In several decisions released on Friday (here, here and here), the FCC fined Class A TV stations for not meeting their obligations under the Children’s Television Rules to notify their viewers about the location of their public file containing information about the educational and informational programming they broadcast directed to children…
The FCC has adopted new procedures for the submission of complaints about the failure to adequately provide closed captioning of video programming carried on television stations and cable systems. In the same order, the Commission issued clarifications about the impact of the digital transition on the obligations of stations and networks to caption programming…

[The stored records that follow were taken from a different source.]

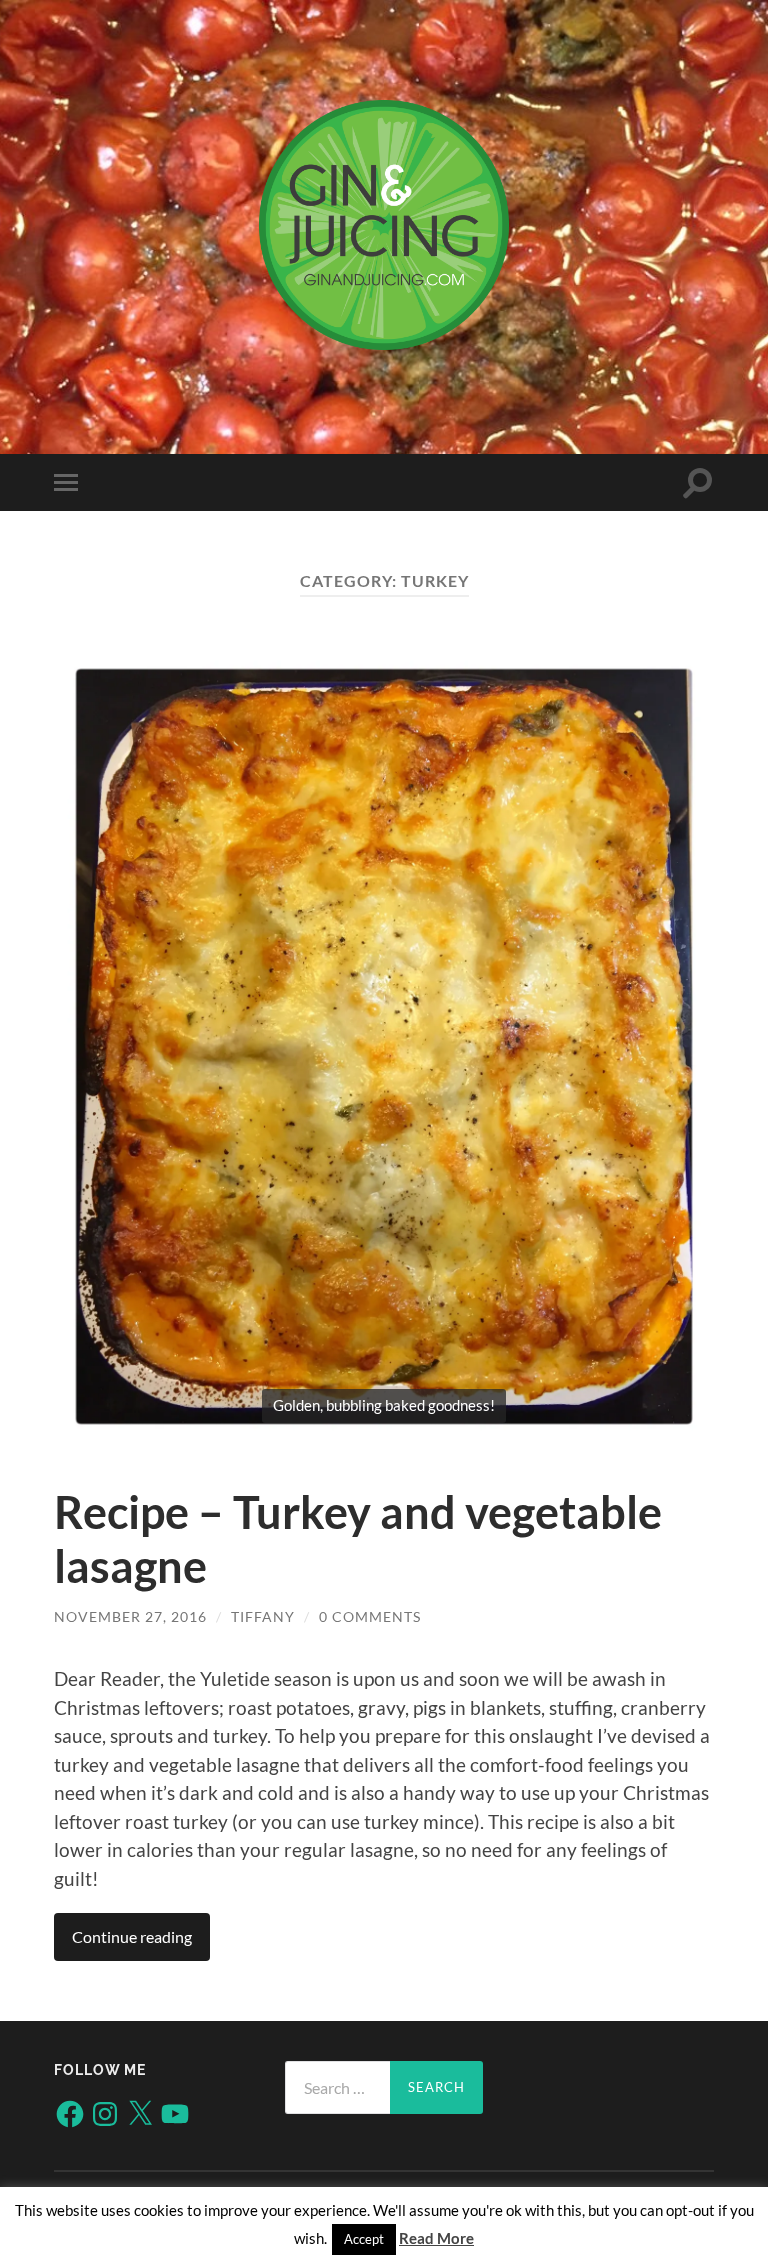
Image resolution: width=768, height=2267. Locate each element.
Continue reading (132, 1936)
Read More (436, 2238)
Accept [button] (364, 2239)
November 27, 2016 (130, 1616)
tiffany (263, 1616)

In several recent speeches and press releases, FCC Commissioner Jonathan Adelstein has challenged the FCC to do more in the regulation of children’s programming. In a recent Press Release, the Commissioner outlined proposals including the following:
- Improve the V-Chip and other program blocking technologies
- Improve ratings information for television programming – including potentially having third parties review programming for its suitability to children as opposed to the television programmers themselves doing the ratings
- In the context of a proceeding on Embedded Advertising that has been rumored for quite some time, look at how such advertising is used in children’s programming
- Restrict interactive advertising directed at children.

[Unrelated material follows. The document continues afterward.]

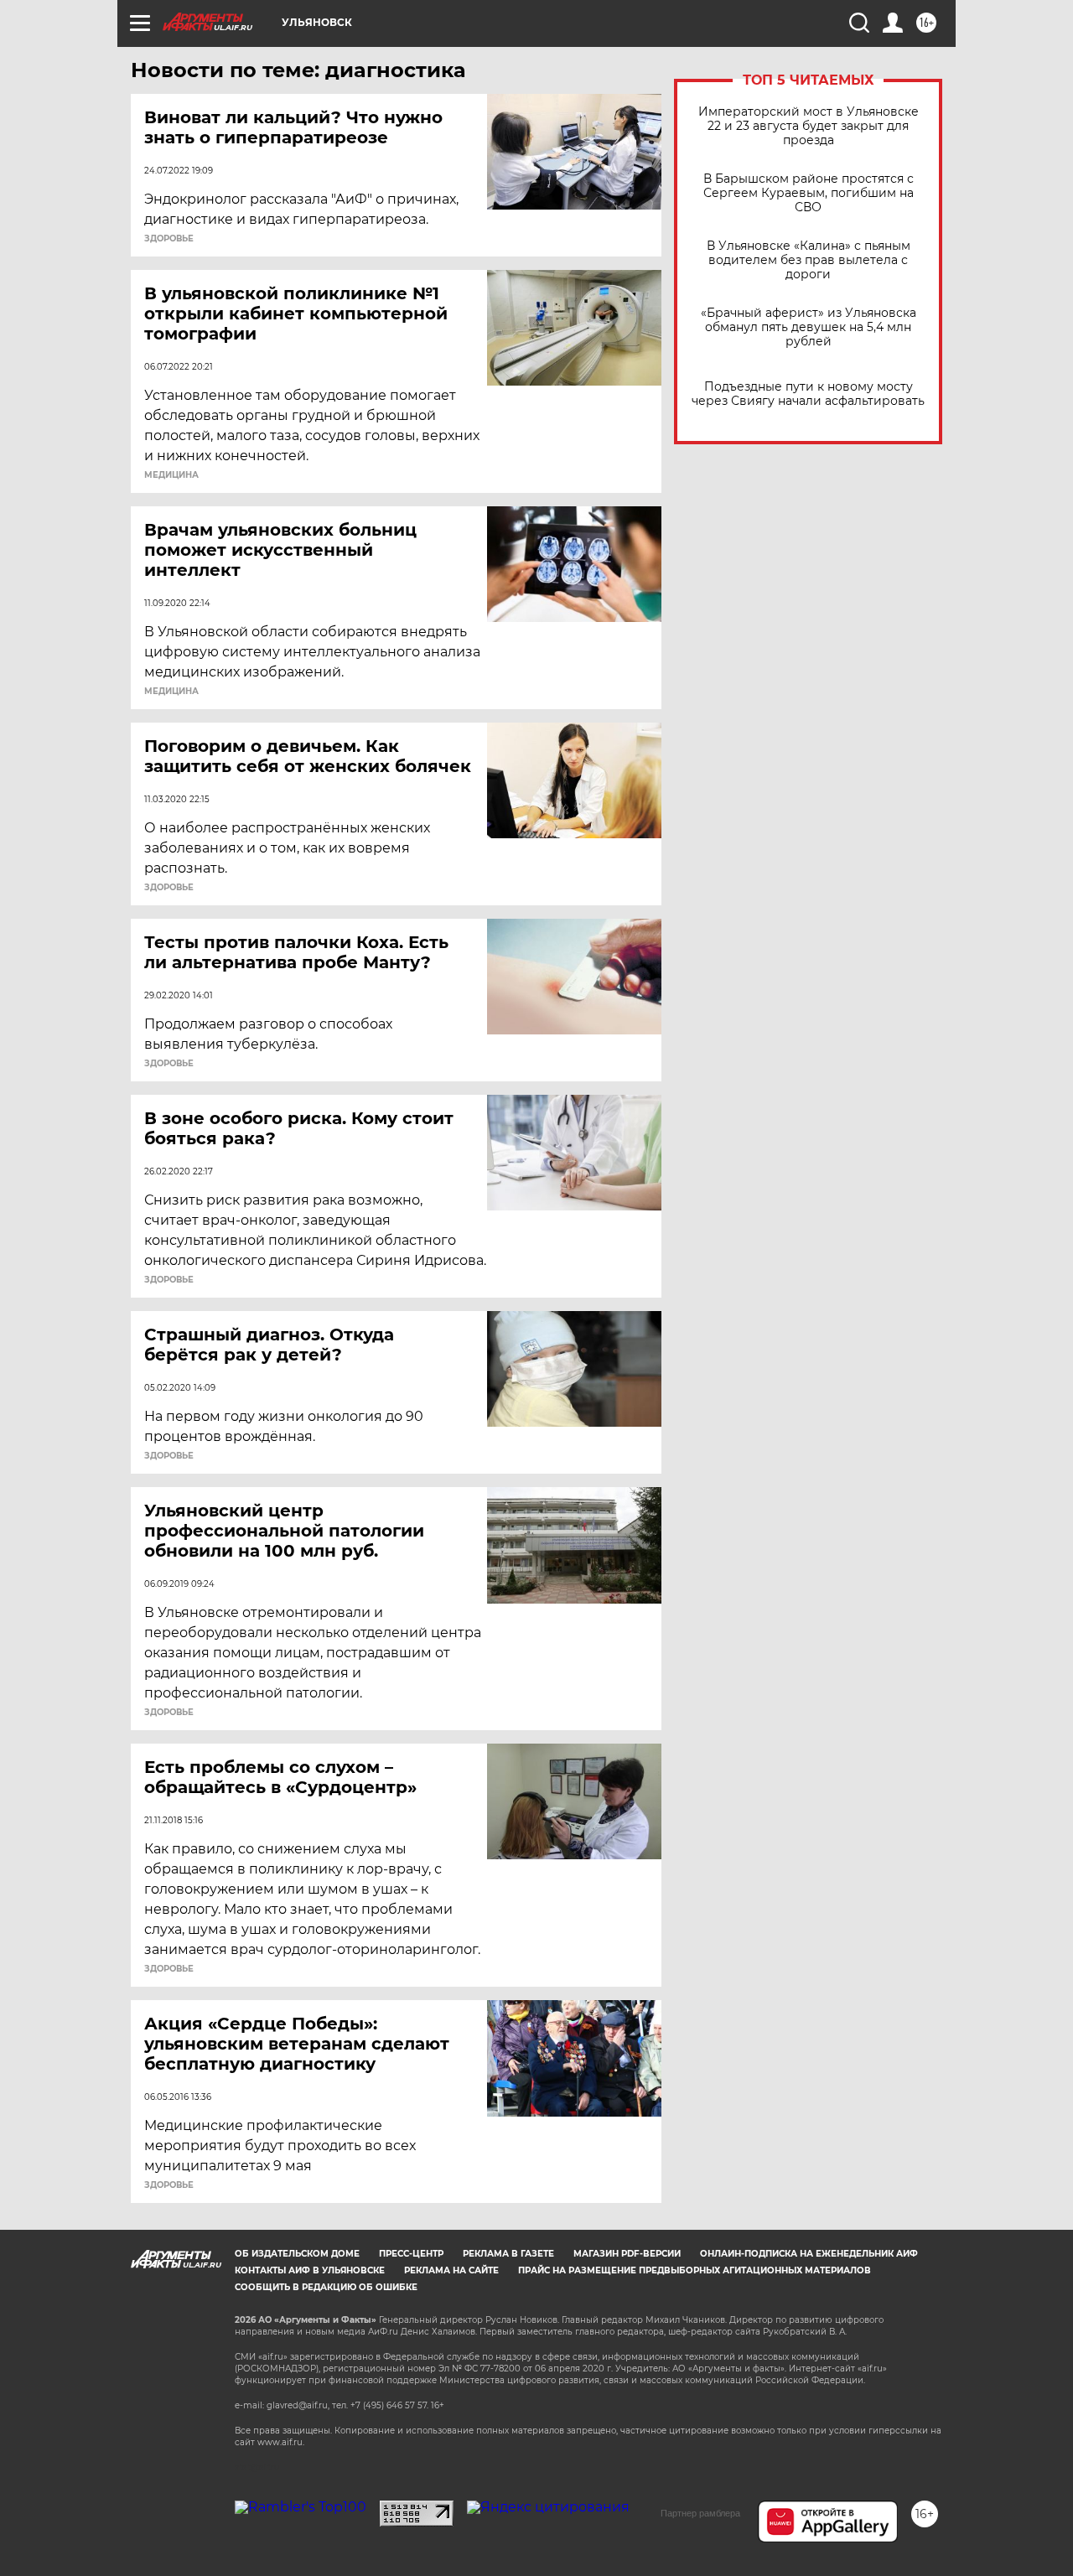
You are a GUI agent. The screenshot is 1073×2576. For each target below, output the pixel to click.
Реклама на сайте (451, 2270)
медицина (171, 475)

- Convene a summit to explore these issues
In addition to these proposal, the Commissioner gave a recent speech to the Media Institute in which he expanded on these ideas, and also lengthened this agenda to include further Commission action to define and restrict violent programming. He also expressed his regrets over the recent decision overturning the FCC’s fines for fleeting expletives and urged that action be taken to overturn this decision (see our post here on the FCC’s appeal of that decision). And in yet another recent speech, he emphasized the proceeding on Interactive advertising in children’s programming, remarking on how the Commission has a pending proceeding that has been pending and unresolved for several years. He cited the Commission’s tentative conclusion to ban such ads, as broadcasters form a "portal" for children’s entrance to the Internet. While the Commissioner expressed that the FCC had little jurisdiction to do much on the Internet itself (but see our recent post as asking whether the FCC may soon get more power over the Internet), he felt that restrictions on the links to the Internet from television programs would be useful in protecting children.